Godard-Scénario. Un’altra Histoire (immortelle)
di Giovanni Festa
Histoire de Scénario (2025) inizia come Citizen Kane: con una serie di notiziari che annunciano, in tutte le lingue del mondo, una morte. Solo che stavolta “è tutto vero”: il 13 settembre del 2022, a 91 anni, Jean-Luc Godard è morto. Godard, Ruiz (e lo stesso Welles) condividono il distico dead/undead, dove non si tratta di immortalità, ma di qualcosa di assai più radicale: continuare a mostrare non solo immagini (Scénario non è, semplicemente, un film postumo), ma la condizione stessa della loro produzione (dietro le immagini c’è sempre un lavoro) sopravvivente (l’immagine vive di vita postuma).
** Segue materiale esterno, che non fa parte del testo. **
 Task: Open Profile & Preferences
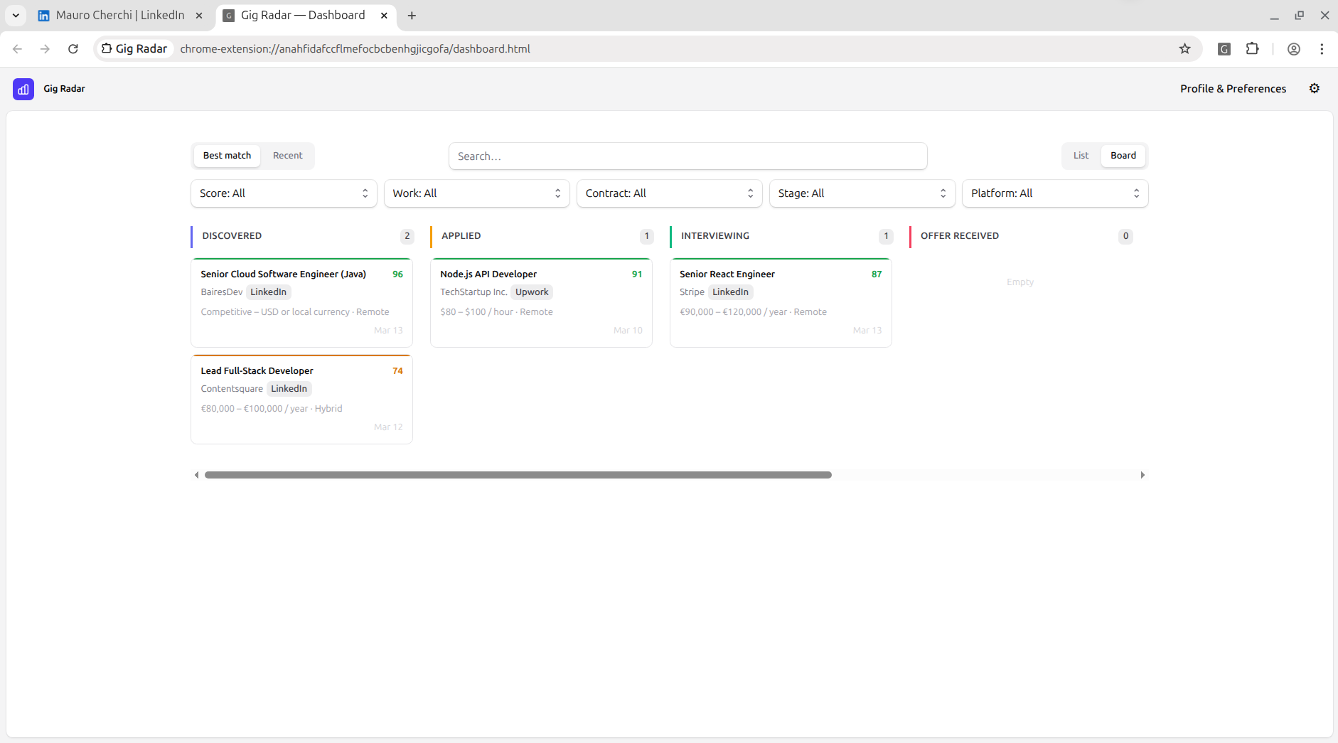click(1233, 89)
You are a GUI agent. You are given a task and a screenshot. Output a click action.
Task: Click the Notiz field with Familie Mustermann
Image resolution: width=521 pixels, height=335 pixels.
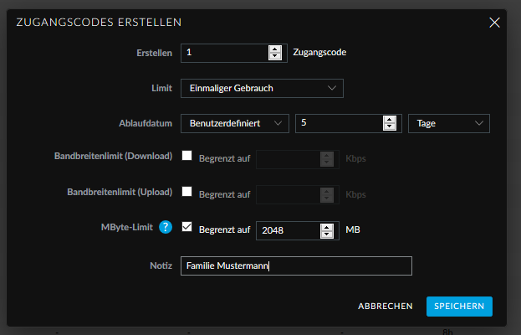click(296, 265)
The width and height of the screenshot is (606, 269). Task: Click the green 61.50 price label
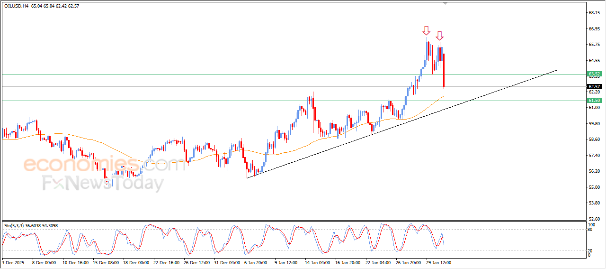[x=594, y=101]
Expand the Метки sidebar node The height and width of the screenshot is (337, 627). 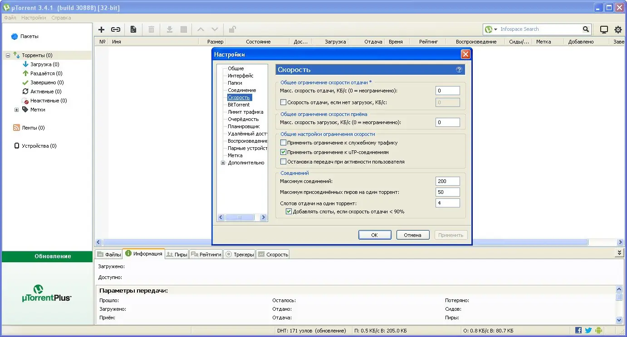tap(17, 110)
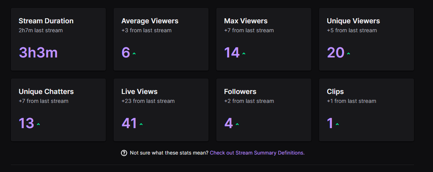Click the green arrow next to Live Views

pyautogui.click(x=141, y=124)
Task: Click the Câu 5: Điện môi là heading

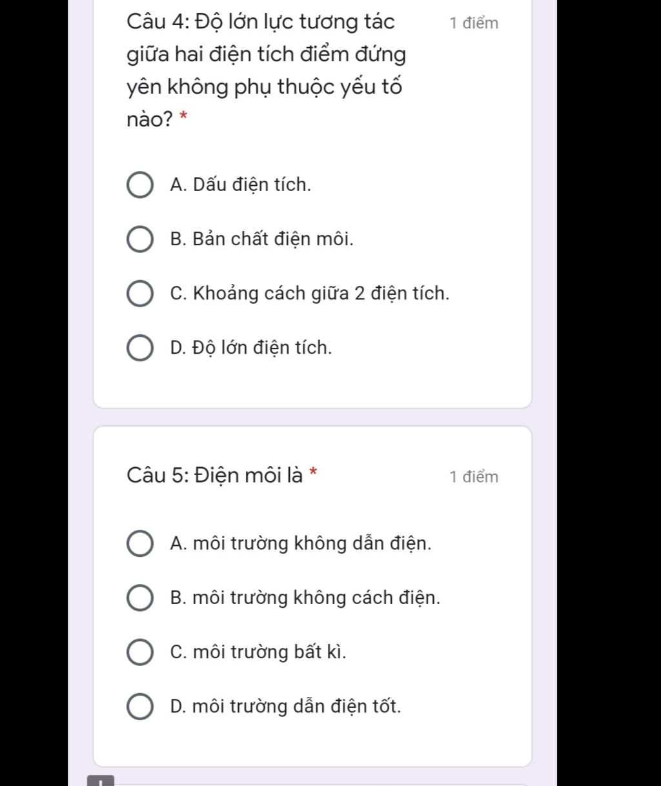Action: coord(215,476)
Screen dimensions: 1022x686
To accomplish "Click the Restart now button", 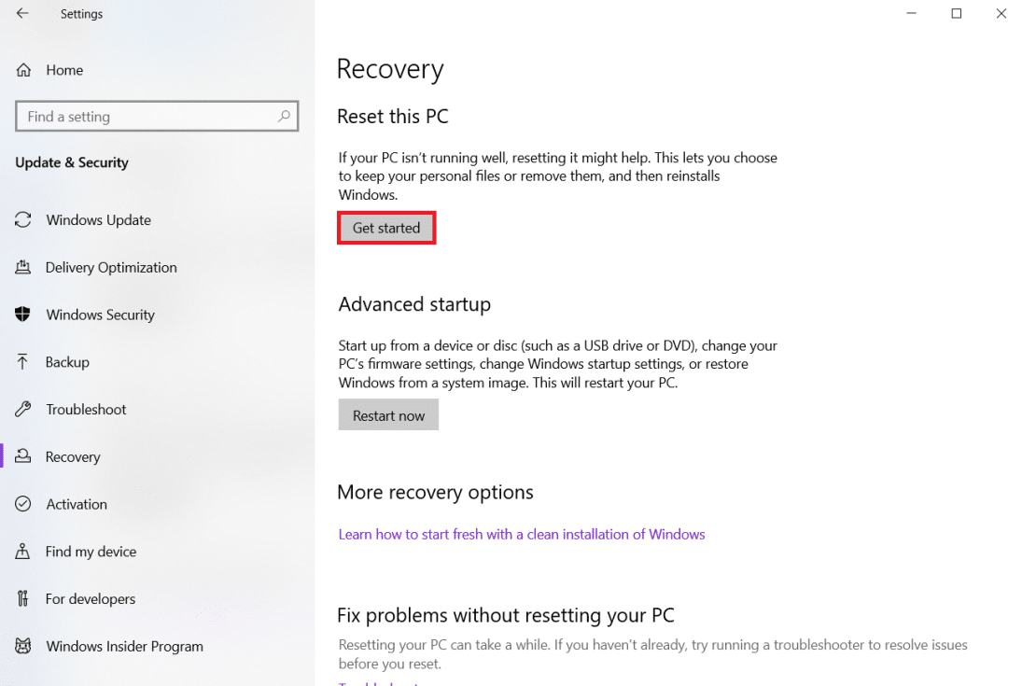I will pyautogui.click(x=388, y=415).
Godard ci mostra cosa fare con le immagini, come giocare con esse, come organizzarle: come montarle. E, nello stesso tempo, che un’immagine, ogni immagine, come la donna per Lacan, “non è mai tutta” perché rimanda sempre a un supplemento, a una serie di piani espressivi in integrazione complessa, problematica, sfuggente. Viene alla mente Ejzenstejn (non a caso, insieme a Hitchcock, l’autore più citato delle Histoire(s)) che parlava, al di là dell’immagine-obraz, di obrazovanie, divenire immagine, divenire forma. L’immagine non è qualcosa che, semplicemente, ci appare davanti, ma un lavoro, dove materiali complessi entrano in consonanza e dissonanza secondo quella che è corretto chiamare, come fa Pietro Montani nel suo libro Immagini sincretiche, “azione multimodale”.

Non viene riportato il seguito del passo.